■ INSTRUCTIONS TO FOLLOW ■
An unaltered copy of every line below is the expected output.

[Stored items]
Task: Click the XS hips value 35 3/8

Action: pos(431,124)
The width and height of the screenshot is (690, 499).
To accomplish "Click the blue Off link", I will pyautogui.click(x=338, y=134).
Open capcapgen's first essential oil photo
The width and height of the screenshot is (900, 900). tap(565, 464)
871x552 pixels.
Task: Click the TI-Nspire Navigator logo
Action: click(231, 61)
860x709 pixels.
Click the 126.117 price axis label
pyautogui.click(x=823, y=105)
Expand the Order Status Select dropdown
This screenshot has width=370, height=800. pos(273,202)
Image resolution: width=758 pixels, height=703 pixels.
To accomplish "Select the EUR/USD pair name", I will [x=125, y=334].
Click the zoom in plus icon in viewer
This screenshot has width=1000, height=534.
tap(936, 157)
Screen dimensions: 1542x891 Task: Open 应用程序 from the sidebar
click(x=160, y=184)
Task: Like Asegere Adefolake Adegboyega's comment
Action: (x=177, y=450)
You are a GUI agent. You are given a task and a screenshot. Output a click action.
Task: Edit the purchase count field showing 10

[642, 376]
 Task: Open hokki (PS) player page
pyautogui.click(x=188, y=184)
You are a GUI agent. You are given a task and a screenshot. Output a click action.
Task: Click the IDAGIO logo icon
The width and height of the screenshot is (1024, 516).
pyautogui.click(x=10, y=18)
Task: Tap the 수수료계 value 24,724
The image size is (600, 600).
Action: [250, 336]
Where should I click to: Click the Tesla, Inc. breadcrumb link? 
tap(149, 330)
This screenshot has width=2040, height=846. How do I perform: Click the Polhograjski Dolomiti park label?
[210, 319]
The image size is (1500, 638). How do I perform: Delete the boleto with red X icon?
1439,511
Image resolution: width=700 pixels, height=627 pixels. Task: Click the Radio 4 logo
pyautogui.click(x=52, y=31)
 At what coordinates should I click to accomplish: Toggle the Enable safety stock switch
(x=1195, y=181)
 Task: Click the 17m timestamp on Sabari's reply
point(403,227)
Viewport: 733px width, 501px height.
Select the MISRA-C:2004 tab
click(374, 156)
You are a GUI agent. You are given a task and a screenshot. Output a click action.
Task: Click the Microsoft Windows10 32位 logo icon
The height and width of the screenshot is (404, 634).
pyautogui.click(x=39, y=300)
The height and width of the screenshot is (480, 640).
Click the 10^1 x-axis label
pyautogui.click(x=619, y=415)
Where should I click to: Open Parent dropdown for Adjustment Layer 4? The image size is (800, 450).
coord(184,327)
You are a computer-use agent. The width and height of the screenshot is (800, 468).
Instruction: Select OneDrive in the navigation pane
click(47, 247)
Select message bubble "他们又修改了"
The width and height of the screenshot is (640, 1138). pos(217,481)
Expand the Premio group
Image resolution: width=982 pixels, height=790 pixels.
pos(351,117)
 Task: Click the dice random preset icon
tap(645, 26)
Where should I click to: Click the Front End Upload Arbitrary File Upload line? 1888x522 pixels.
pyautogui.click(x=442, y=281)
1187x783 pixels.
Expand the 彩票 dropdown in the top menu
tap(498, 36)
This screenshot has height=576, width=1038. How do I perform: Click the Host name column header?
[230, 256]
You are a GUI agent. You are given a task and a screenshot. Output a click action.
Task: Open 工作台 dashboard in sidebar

■ REPLY ■
Task: Click the XS hips value 35 3/8

Action: pos(431,124)
The width and height of the screenshot is (690, 499).
To accomplish "Click the blue Off link", I will pyautogui.click(x=338, y=134).
Open capcapgen's first essential oil photo
The width and height of the screenshot is (900, 900). tap(565, 464)
871x552 pixels.
Task: Click the TI-Nspire Navigator logo
Action: click(231, 61)
860x709 pixels.
Click the 126.117 price axis label
pyautogui.click(x=823, y=105)
Expand the Order Status Select dropdown
This screenshot has width=370, height=800. pos(273,202)
Image resolution: width=758 pixels, height=703 pixels.
To accomplish "Select the EUR/USD pair name", I will [x=125, y=334].
Click the zoom in plus icon in viewer
This screenshot has width=1000, height=534.
tap(936, 157)
Screen dimensions: 1542x891 Task: Open 应用程序 from the sidebar
click(x=160, y=184)
Task: Like Asegere Adefolake Adegboyega's comment
Action: (x=177, y=450)
You are a GUI agent. You are given a task and a screenshot. Output a click action.
Task: Edit the purchase count field showing 10

[642, 376]
 Task: Open hokki (PS) player page
pyautogui.click(x=188, y=184)
You are a GUI agent. You are given a task and a screenshot. Output a click action.
Task: Click the IDAGIO logo icon
The width and height of the screenshot is (1024, 516).
pyautogui.click(x=10, y=18)
Task: Tap the 수수료계 value 24,724
The image size is (600, 600).
Action: [250, 336]
Where should I click to: Click the Tesla, Inc. breadcrumb link? 
tap(149, 330)
This screenshot has width=2040, height=846. How do I perform: Click the Polhograjski Dolomiti park label?
[210, 319]
The image size is (1500, 638). How do I perform: Delete the boleto with red X icon?
1439,511
Image resolution: width=700 pixels, height=627 pixels. Task: Click the Radio 4 logo
pyautogui.click(x=52, y=31)
 At what coordinates should I click to accomplish: Toggle the Enable safety stock switch
(x=1195, y=181)
 Task: Click the 17m timestamp on Sabari's reply
point(403,227)
Viewport: 733px width, 501px height.
Select the MISRA-C:2004 tab
click(374, 156)
You are a GUI agent. You are given a task and a screenshot. Output a click action.
Task: Click the Microsoft Windows10 32位 logo icon
The height and width of the screenshot is (404, 634).
pyautogui.click(x=39, y=300)
The height and width of the screenshot is (480, 640).
Click the 10^1 x-axis label
pyautogui.click(x=619, y=415)
Where should I click to: Open Parent dropdown for Adjustment Layer 4? The image size is (800, 450).
coord(184,327)
You are a computer-use agent. The width and height of the screenshot is (800, 468).
Instruction: Select OneDrive in the navigation pane
click(47, 247)
Select message bubble "他们又修改了"
The width and height of the screenshot is (640, 1138). pos(217,481)
Expand the Premio group
Image resolution: width=982 pixels, height=790 pixels.
pos(351,117)
 Task: Click the dice random preset icon
tap(645, 26)
Where should I click to: Click the Front End Upload Arbitrary File Upload line? 1888x522 pixels.
pyautogui.click(x=442, y=281)
1187x783 pixels.
Expand the 彩票 dropdown in the top menu
tap(498, 36)
This screenshot has height=576, width=1038. How do I perform: Click the Host name column header?
[230, 256]
You are a GUI agent. You are given a task and a screenshot. Output a click action.
Task: Open 工作台 dashboard in sidebar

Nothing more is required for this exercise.